I am running a pearson correlation on my data set (from Excel) and this is the order the results come out as:
What I was wondering is if it is possible to get the n_hhld_trip as my first column as it is my dependent variable.
Below is my code that I have so far but not sure how to make it reflect the changes I want. I tried moving the variables in the pivot table command but that didn't do it:
zone_sum_mean_combo = pd.pivot_table(
read_excel,
index=['Zone'],
aggfunc={'Household ID': np.mean, 'dwtype': np.mean, 'n_hhld_trip': np.sum,
'expf': np.mean, 'n_emp_ft': np.sum, 'n_emp_home': np.sum,
'n_emp_pt': np.sum, 'n_lic': np.sum, 'n_pers': np.sum,
'n_student': np.sum, 'n_veh': np.sum}
)
index_reset = zone_sum_mean_combo.reset_index()
print(index_reset)
pearson_correlation = index_reset.corr(method='pearson')

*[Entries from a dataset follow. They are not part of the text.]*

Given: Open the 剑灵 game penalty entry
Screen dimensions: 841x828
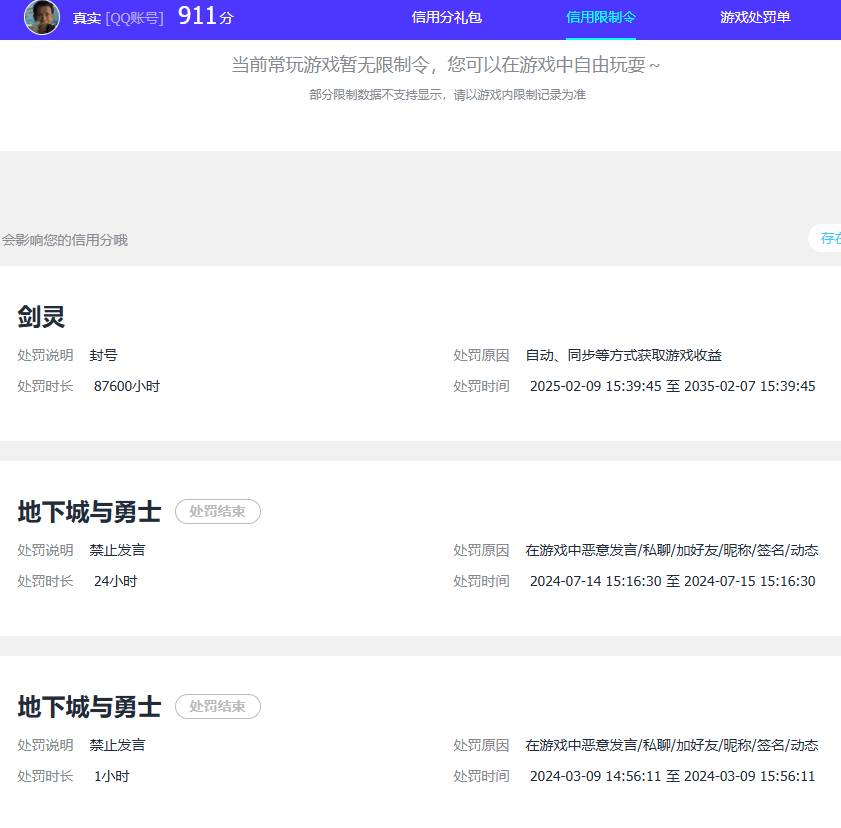Looking at the screenshot, I should [x=40, y=317].
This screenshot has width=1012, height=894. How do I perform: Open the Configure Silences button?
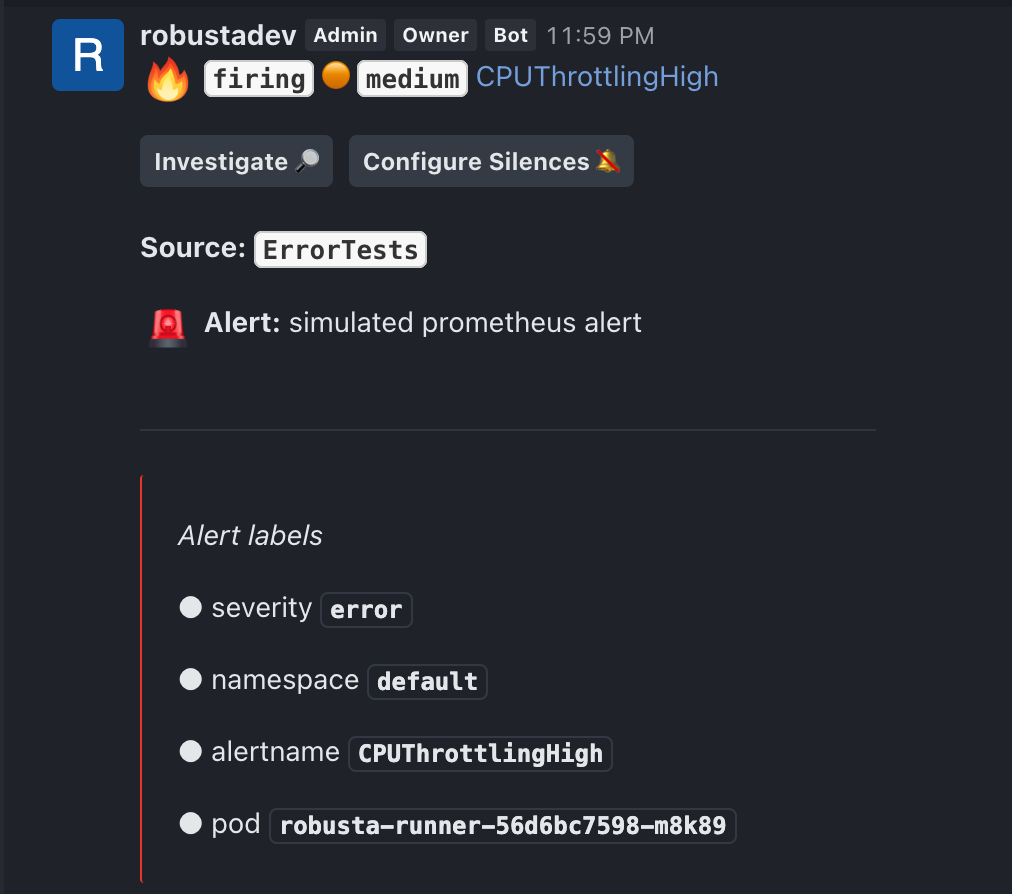click(x=491, y=161)
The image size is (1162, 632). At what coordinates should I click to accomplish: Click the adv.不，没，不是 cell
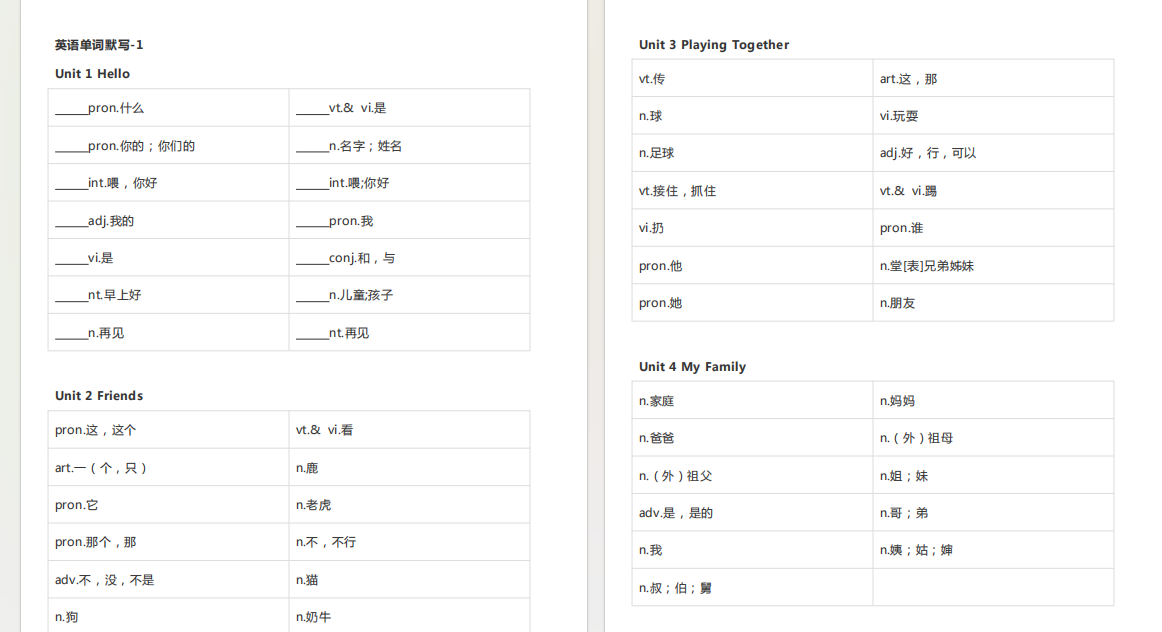(x=168, y=579)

print(pearson_correlation)
CodePudding user response:
Sometimes it can be easier to hardcode the column order after everything is done:
df = df[["my_first_column", "my_second_column"]]
In your case, I think it's easier to just manipulate them:
columns = list(df.columns)
columns.remove("n_hhld_trip")
columns.insert(0, "n_hhld_trip")
df = df[columns]
CodePudding user response:
Try to set_index
and reset_index
:
df.set_index('n_hhld_trip', append=True).reset_index(level=-1)